My reply:  “Where are you going to keep all your guns and ammo for those three days in this little apartment?”  By my cousins’ blank stares, I could see that they didn’t get my joke.  “In the U.S., some survivalists believe you need to arm yourself to fight off the hordes that’ll come after your food and resources, ” I explained.

“Why would ‘hordes’ come after your food?  And why would you use guns to shoot desperate people?”, Miyo asked.  Her genuine lack of understanding of the extreme American “prepper” mentality of an apocalyptic crash of society reflects Japanese survival culture in general.

After millennia of surviving and rebuilding from countless devastating earthquakes, tsunamis, fires, and other natural and manmade disasters (including a Godzilla attack or two), the Japanese have come to rely on preparedness, intelligent engineering, and self-control to get through catastrophic hardships.  They believe increasing social organization is the answer to surviving disasters.  Firearms are viewed as anti-social, and therefore, useless in individual survival preparation.

Most Japanese live in dense urban communities where hunting for wild food is impractical.  While food and water shortages were a problem for many people beyond the areas devastated by the 2011 earthquakes and tsunami, government and foreign relief aid efforts supplied enough provisions to prevent people from becoming desperate.  And when there’s little looting by your neighbors, there’s little sense of insecurity, so again, personal firearms are deemed unnecessary.

> _DATA PROVIDED_

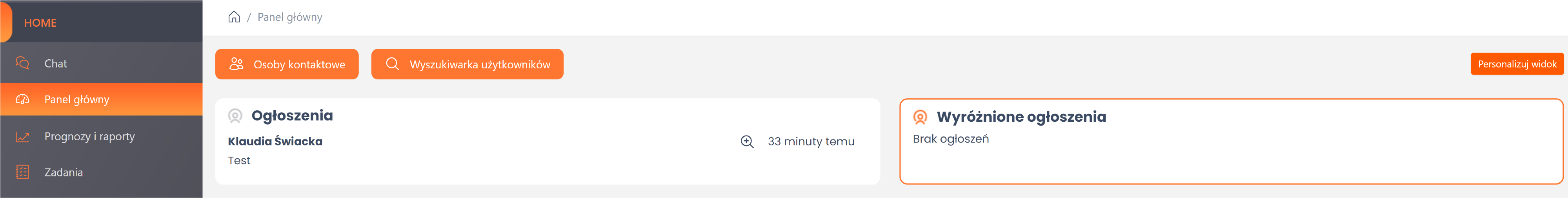The height and width of the screenshot is (198, 1568).
Task: Click the Prognozy i raporty chart icon
Action: pyautogui.click(x=22, y=136)
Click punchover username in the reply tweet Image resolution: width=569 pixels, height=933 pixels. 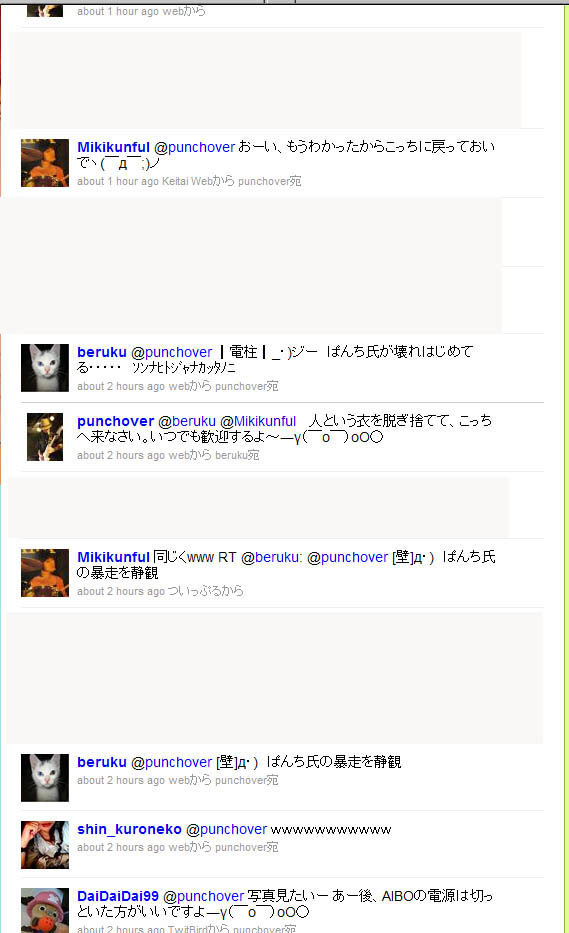pyautogui.click(x=115, y=421)
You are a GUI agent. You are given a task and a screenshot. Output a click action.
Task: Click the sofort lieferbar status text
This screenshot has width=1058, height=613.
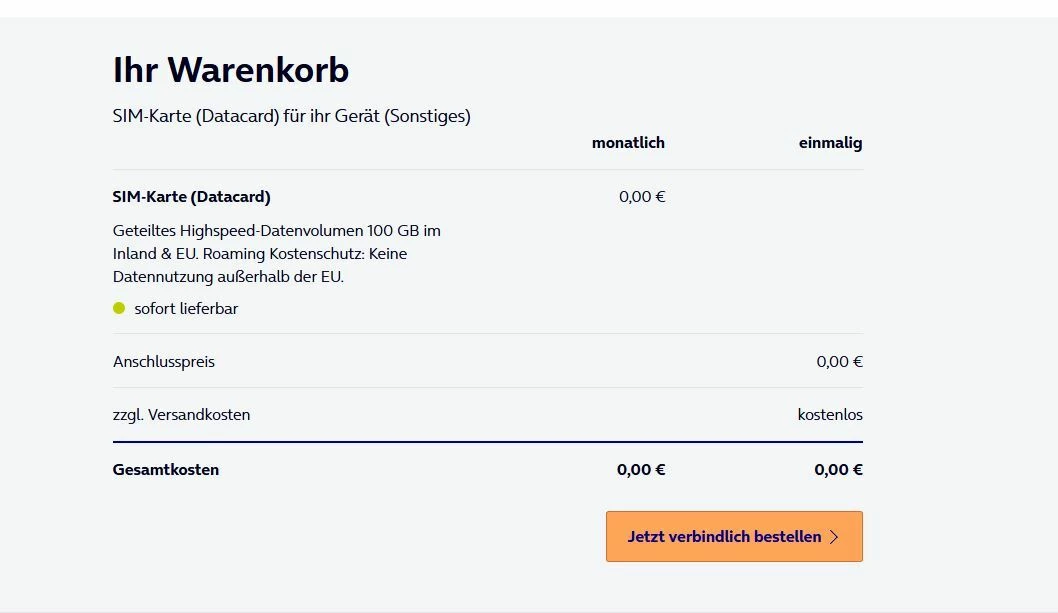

> _REQUIRED TASK A_
Answer these from the excerpt on Japanese survival culture:
(i) What do some survivalists in the U.S. believe you need to arm yourself to fight off?
(ii) What do the Japanese believe is the answer to surviving disasters?
(iii) What supplied enough provisions after the 2011 earthquakes and tsunami to prevent people from becoming desperate?
> _REQUIRED TASK B_
Reproduce the passage of the excerpt on Japanese survival culture between "After millennia of" and "individual survival preparation.", inclusive, substituting "readiness" for "preparedness".
> _REQUIRED TASK C_
According to the excerpt on Japanese survival culture, what have the Japanese come to rely on to get through catastrophic hardships? List every one.

> _WRITTEN SOLUTION A_
(i) The hordes that'll come after your food and resources.
(ii) Increasing social organization.
(iii) Government and foreign relief aid efforts.

> _WRITTEN SOLUTION B_
After millennia of surviving and rebuilding from countless devastating earthquakes, tsunamis, fires, and other natural and manmade disasters (including a Godzilla attack or two), the Japanese have come to rely on readiness, intelligent engineering, and self-control to get through catastrophic hardships.  They believe increasing social organization is the answer to surviving disasters.  Firearms are viewed as anti-social, and therefore, useless in individual survival preparation.

> _WRITTEN SOLUTION C_
- preparedness
- intelligent engineering
- self-control